First aired January 28, 2020

The series premieres with twelve contestants arriving at The Biggest Loser ranch where they will compete to lose the most weight by the end of the show. Contestants are divided into two teams: a blue team and a red team. Steve Cook serves as personal trainer for the blue team while Erica Lugo trains the red team. Following the division of the contestants into two teams, they make their way to the weigh-in room to establish their starting weight. The heaviest contestant is Robert, weighing in at 409 pounds. The heaviest female contestant is Phi, weighing in at 357 pounds. Shortly after their first workout, the contestants compete in their first challenge: a one-mile run. Phi had a difficult time keeping up, and despite encouragement from trainer, Erica, finished in last place by six minutes. The blue team won the challenge and with it a six-pound advantage in the final weigh-in.

Contestants enter a last-chance workout, in which they are pushed to their limits the night of the weigh-in. Katarina is shown vomiting into a bucket after an intense workout. Following the workout, contestants are weighed to determine who has lost the least weight and will be eliminated. Having won the week's challenge, the blue team received a 6-pound advantage, but ultimately lost despite the advantage. Robert was eliminated after having lost the least percentage of body weight out of his team members. It is revealed in a video clip that Robert now weighs 361 pounds, having lost 48 pounds, and along with future eliminated contestants, he is in the running for the At-Home Prize for weight lost after being eliminated.

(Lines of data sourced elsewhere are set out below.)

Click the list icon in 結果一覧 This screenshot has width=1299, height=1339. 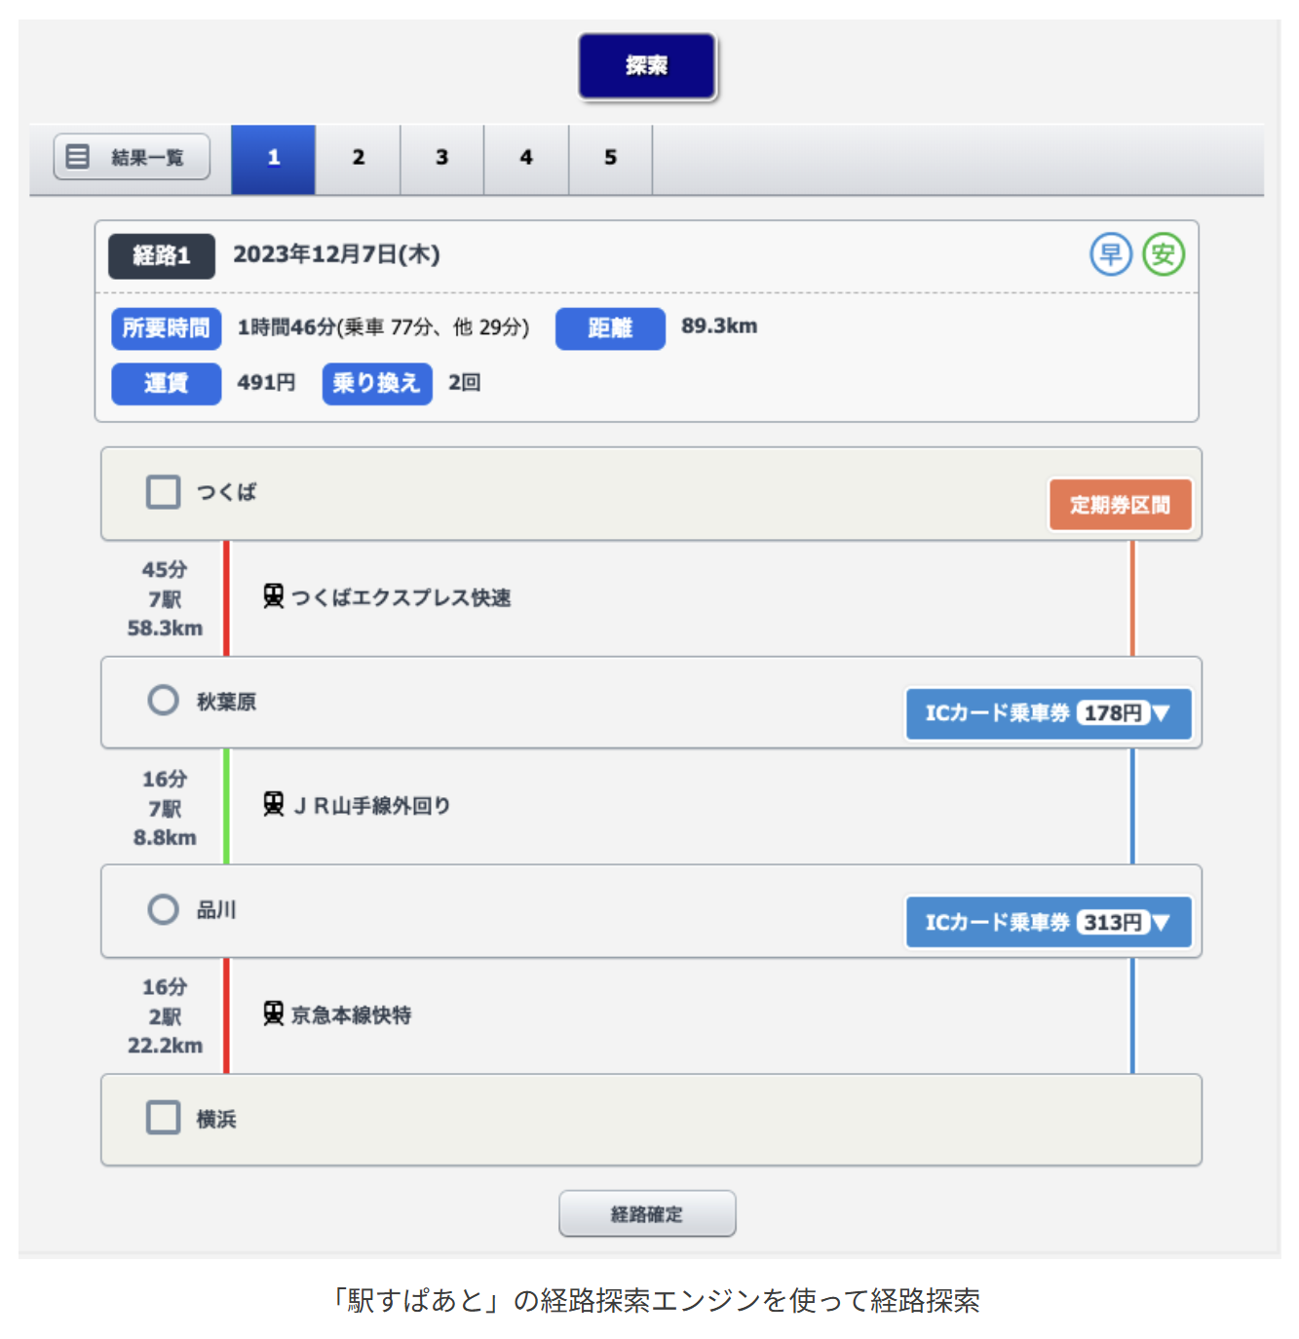point(78,157)
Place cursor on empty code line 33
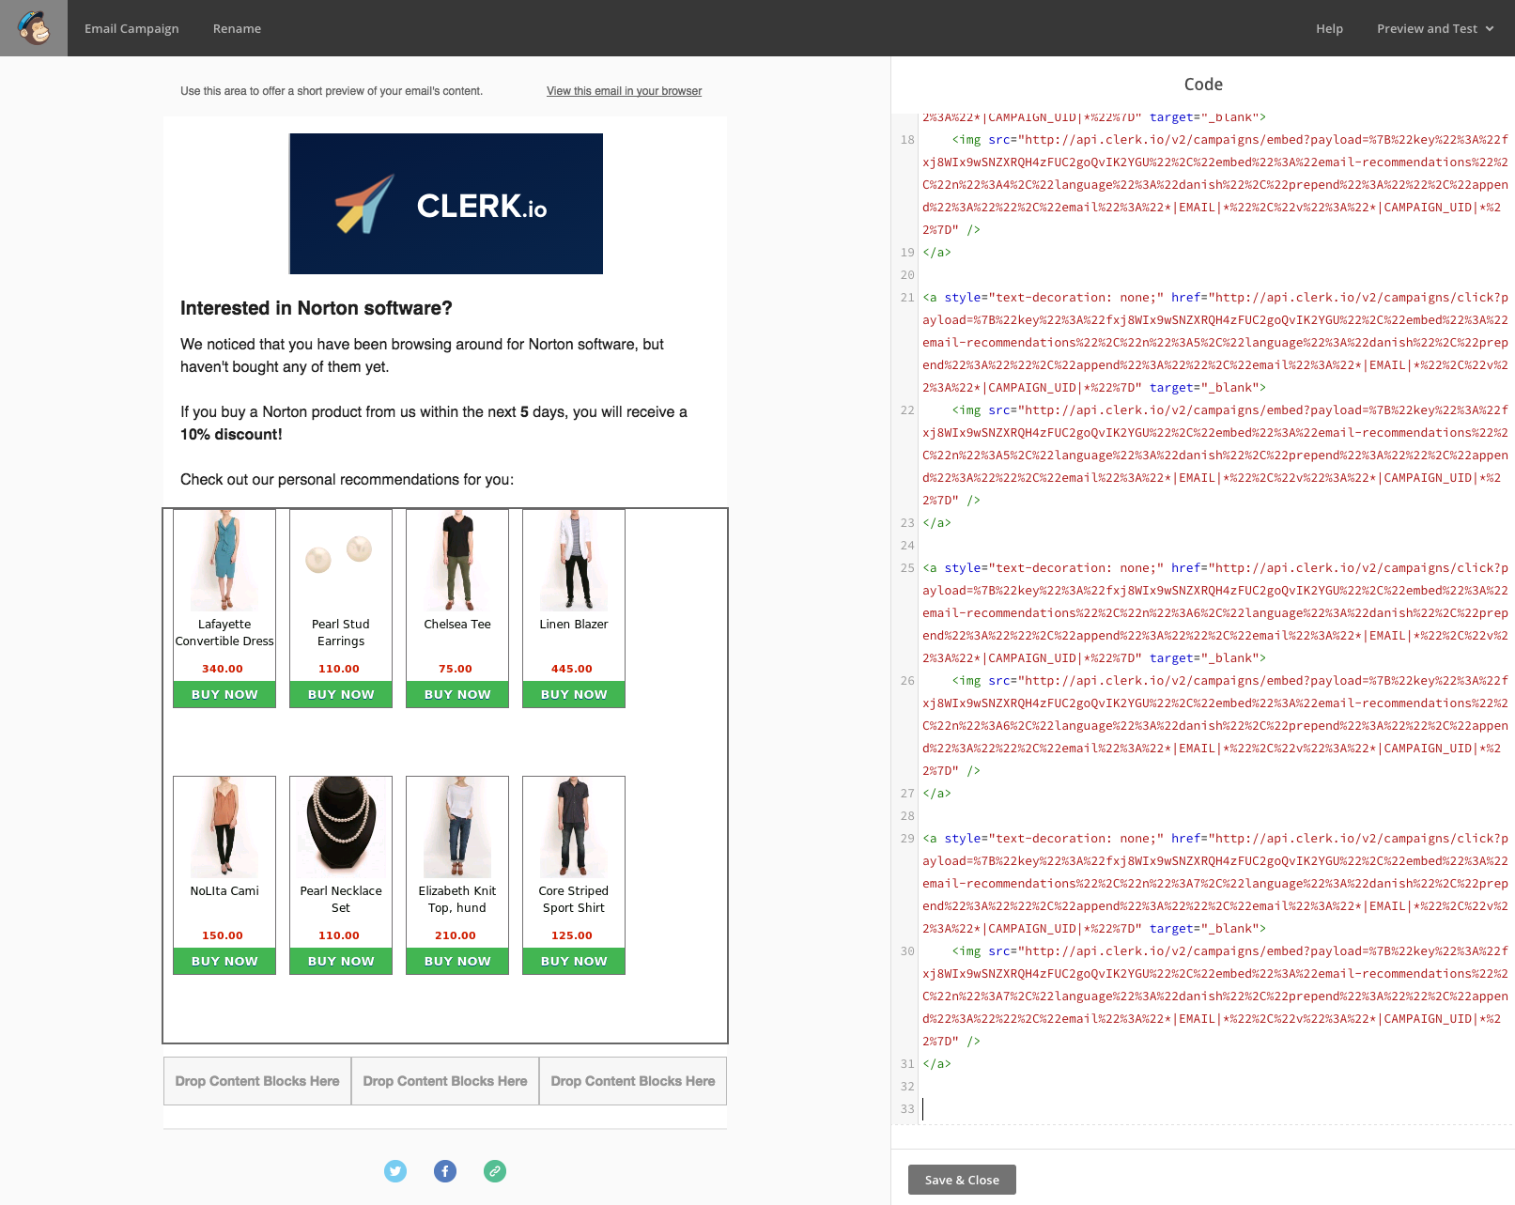1515x1205 pixels. (1127, 1109)
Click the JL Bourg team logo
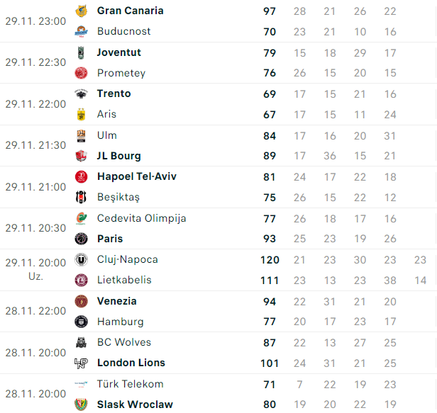437x413 pixels. (x=81, y=156)
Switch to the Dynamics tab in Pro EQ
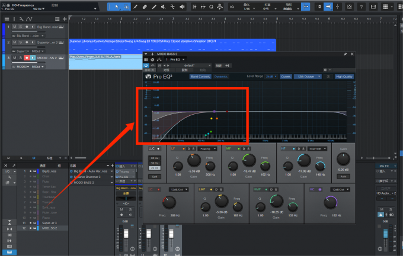The width and height of the screenshot is (403, 256). coord(220,76)

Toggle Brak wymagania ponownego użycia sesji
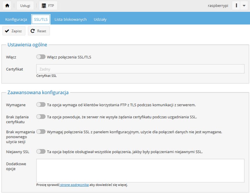41,132
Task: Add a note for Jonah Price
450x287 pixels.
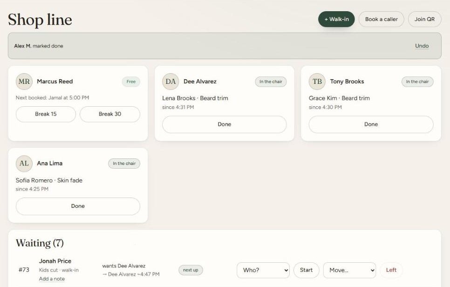Action: pos(52,279)
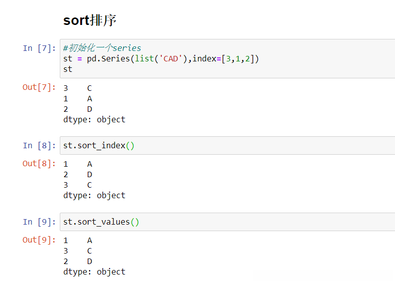
Task: Select the In [9] input prompt
Action: (39, 222)
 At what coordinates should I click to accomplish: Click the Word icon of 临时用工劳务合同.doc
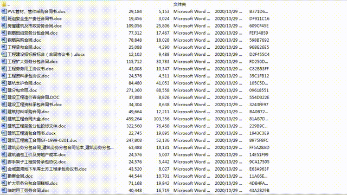coord(4,190)
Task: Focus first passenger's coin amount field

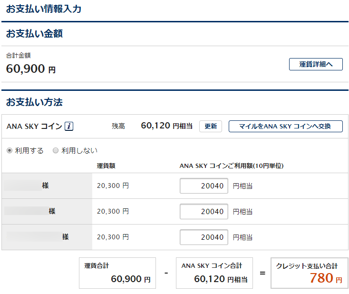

===Week 2: "A Big Loss"===
First aired February 4, 2020

The blue team is upset by the loss of Robert. Delores says she feels as if her team had been cheated, and she insists that Phi should have gone home instead of Robert. Phi responds by explaining why she's proud of her 6-pound weight loss. After having lost the previous week, trainer Steve Cook repeatedly reminds the blue team that they are down a contestant and need to work harder. Megan becomes frustrated at Steve for these constant reminders, and is shown making snide remarks towards him. Despite this, she admits in support group that she does in fact trust Steve, and continues to follow his instructions. Other contestants spoke during support group about the psychological factors holding them back in this competition. Delores and Megan talked about issues of while Dom admits that he has quit everything he has ever done, and that he misses his daughter tremendously.

For the weekly challenge, each team must move eight 150-pound tires from a mud pit. The challenge was particularly difficult for Kristi who complained of knee trouble. For the second week in a row, the blue team won the challenge and with it a 5-pound advantage. At the weekly weigh-in, Phi and Kim had lost the least weight on their respective teams. The red team lost the weigh-in, and as a result Phi was eliminated from the competition having lost 6 pounds that week. In a video clip at the end of the episode, Phi reveals that she now weighs 336 pounds after having lost 21 pounds.

===Week 3: "Supporting the Team"===
First aired February 11, 2020

===Week 4: "Messages From Home"===
First aired February 18, 2020

===Week 5: "Diving In"===
First aired February 25, 2020

===Week 6: "Overcoming Obstacles"===
First aired March 3, 2020

The red and blue teams compete in an obstacle course challenge but Teri suffers an injury and snaps her ankle and is in a boot.

Megan from the blue team goes home.

===Week 7: "Going Solo"===
First aired March 10, 2020

The red team and blue team become one as the contestants transition from teams to singles. From now on, it is each contestant's individual percentage of weight loss that determines whether or not he/she falls below the yellow line.

Kyle was the winner of this week's challenge, receiving a 1 lb advantage at the weigh-in. At the weigh-in, Kim loses 4 pounds, falling below the red line and is automatically eliminated. Kim reveals in a video clip that she has been able to further her weight-loss journey at home.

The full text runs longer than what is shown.